Ben Weiss at the University of Washington, (c) 2016
This is an OLD and NOT FULLY FUNCTIONAL application for characterizing 3D printers. A simpler and more capable one is forthcoming. It is NOT the tool used in my dissertation.
This web application (server and client) work to evaluate a suite of minimum feature sizes produceable on a given printer. The main benefits of this approach are
This program requires Python 2.7.x or later.
The server depends on CherryPy, which needs to be installed in your Python implementation (built against version 5.0.1)
This server uses OpenSCAD binaries, which is assumed by default to reside in a local folder named "openscad" (built against version 2015.03-2). The default location can be changed using server.conf
The front end is written in javascript and HTML5, with help from JQuery, JQuery UI, and noUiSlider
Though not necessary to the functioning of any other components of the system, the results log visualizer misc/resultVis.py uses pandas in an Anaconda environment.
Most configuration options are in server.conf. See example_server.conf for a sample.
Run the python server (webserver.py or main.py) and open your browser to the location specified in server.conf. Additional instructions for using the tool are available in help.html.

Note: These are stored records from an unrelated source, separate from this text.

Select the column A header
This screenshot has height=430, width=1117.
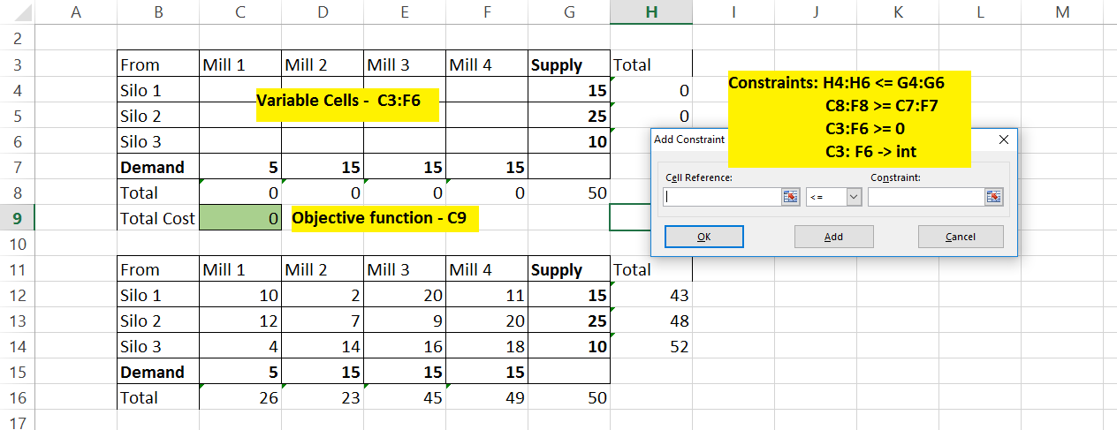coord(76,11)

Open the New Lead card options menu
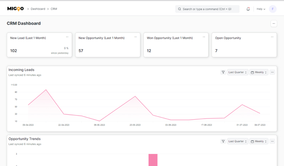click(x=67, y=37)
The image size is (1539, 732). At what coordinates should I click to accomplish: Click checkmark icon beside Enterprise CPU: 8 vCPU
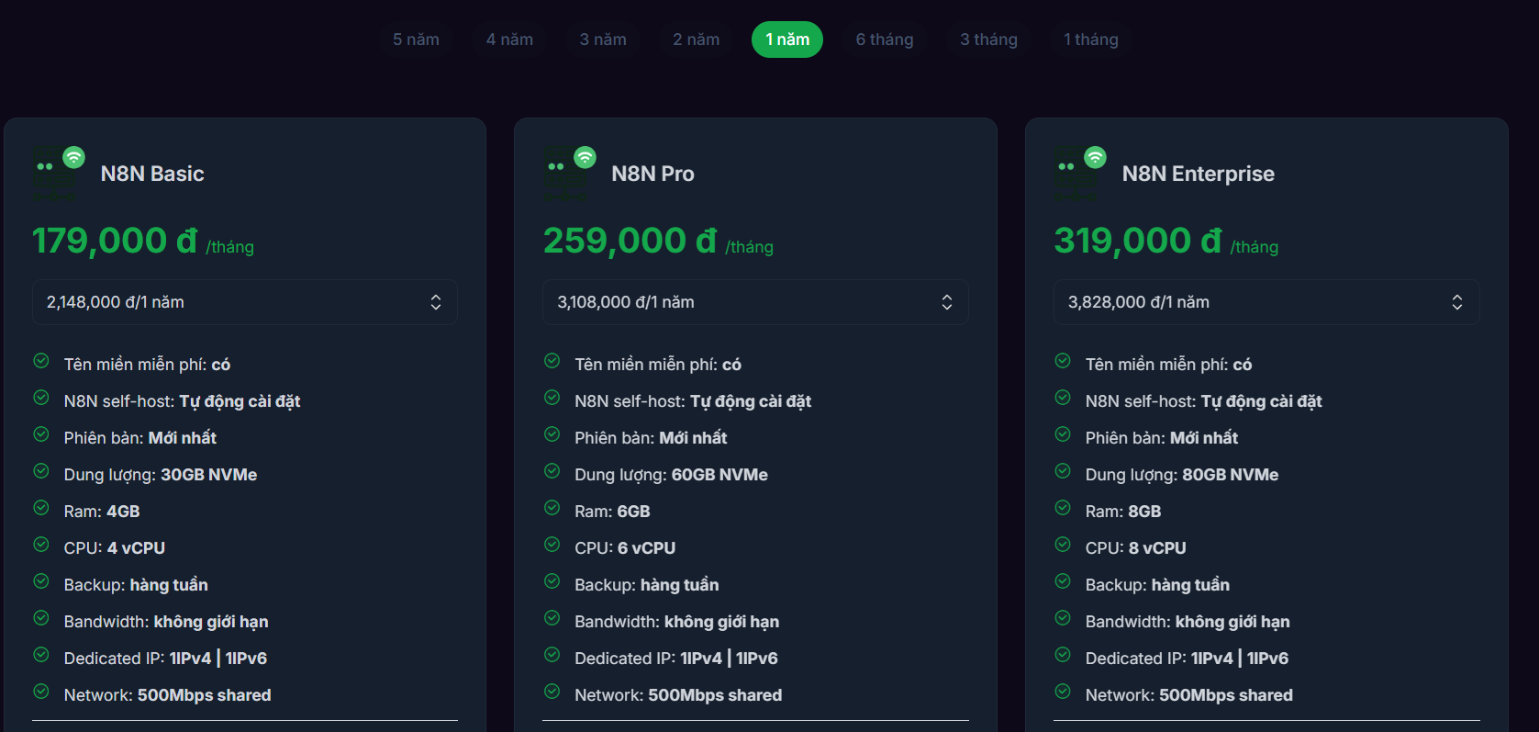tap(1063, 545)
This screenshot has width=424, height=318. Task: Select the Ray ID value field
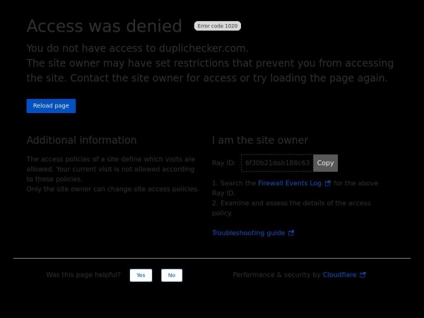[277, 163]
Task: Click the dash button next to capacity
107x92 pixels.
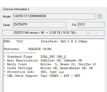Action: click(97, 33)
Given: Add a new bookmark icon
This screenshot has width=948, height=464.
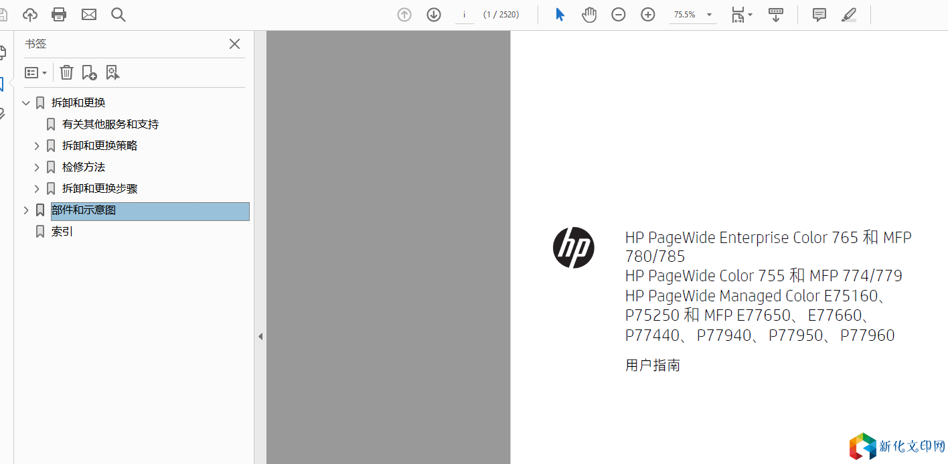Looking at the screenshot, I should click(x=89, y=72).
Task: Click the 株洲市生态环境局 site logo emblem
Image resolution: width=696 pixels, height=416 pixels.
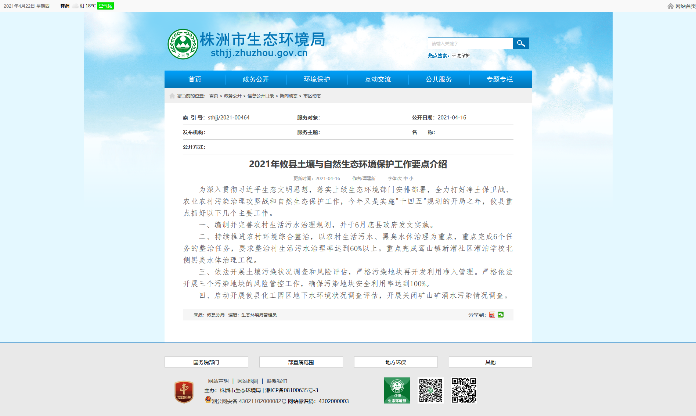Action: 183,44
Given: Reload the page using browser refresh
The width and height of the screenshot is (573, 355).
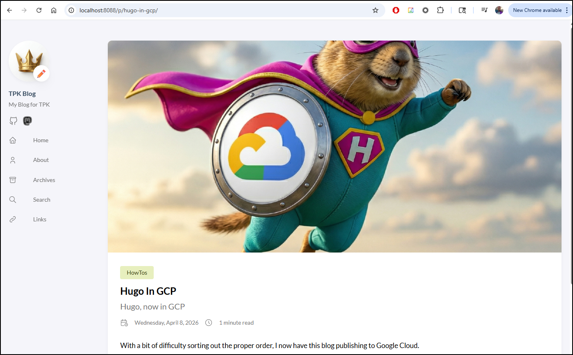Looking at the screenshot, I should 39,10.
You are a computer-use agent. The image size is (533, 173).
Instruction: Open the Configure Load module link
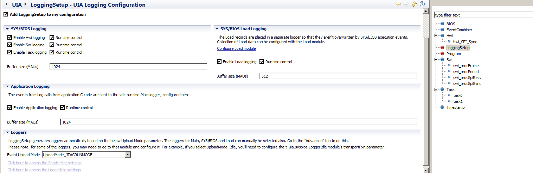236,48
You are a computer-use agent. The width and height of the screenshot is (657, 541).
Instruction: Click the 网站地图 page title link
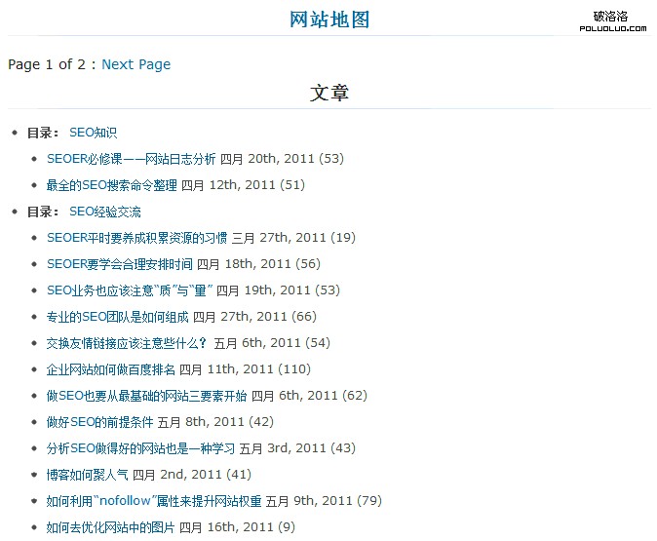(329, 19)
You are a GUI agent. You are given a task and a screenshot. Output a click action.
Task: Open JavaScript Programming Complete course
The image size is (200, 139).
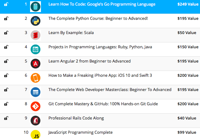tap(80, 132)
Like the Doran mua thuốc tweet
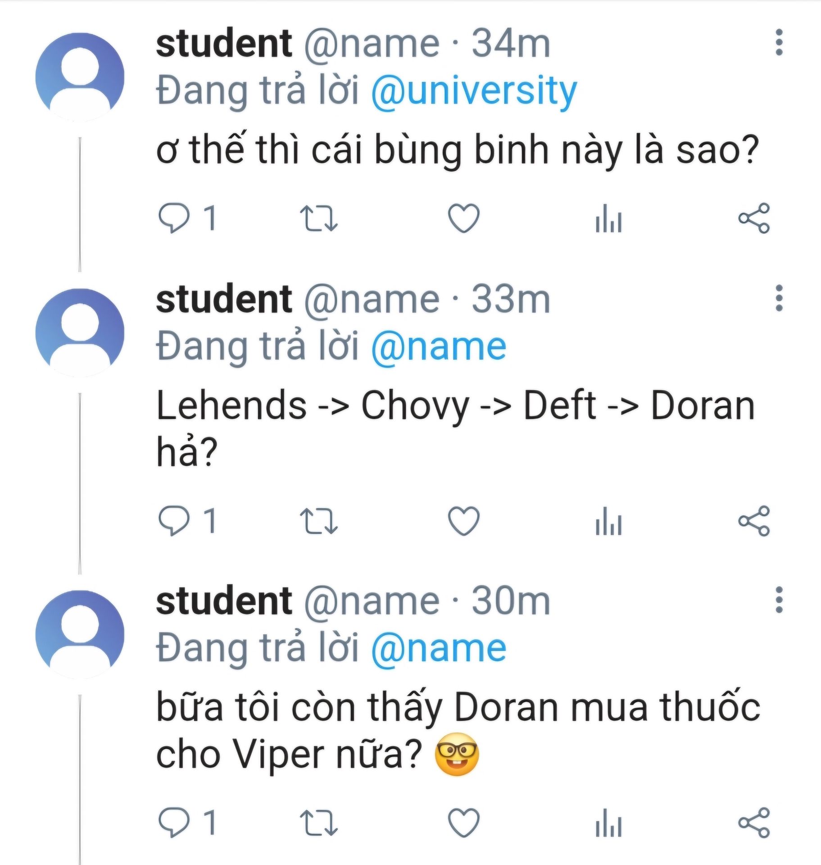 tap(463, 823)
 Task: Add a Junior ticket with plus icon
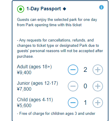tap(98, 86)
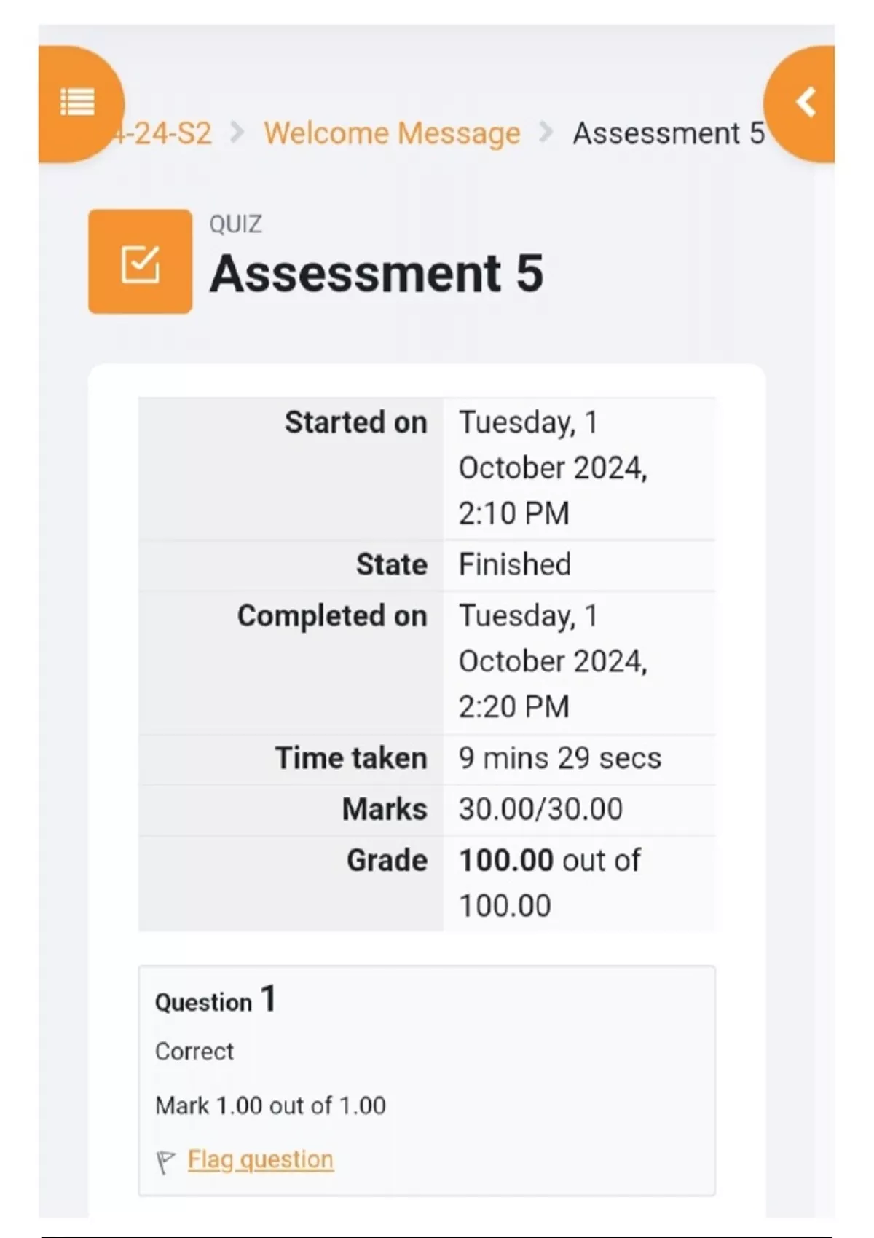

If desired, you may customize the OpenSCAD model that is used. If you do this, for the website to work properly, you will need to re-generate the images used by iterate.html (which are based on the cameraData field in each parameter defined in the scad file). To do this, run modelgen.py as the main program.
As a tool to help build models that scale well to different choices of feature size, running modelparams.py as the main program will generate a set of models with different choices for different size parameters.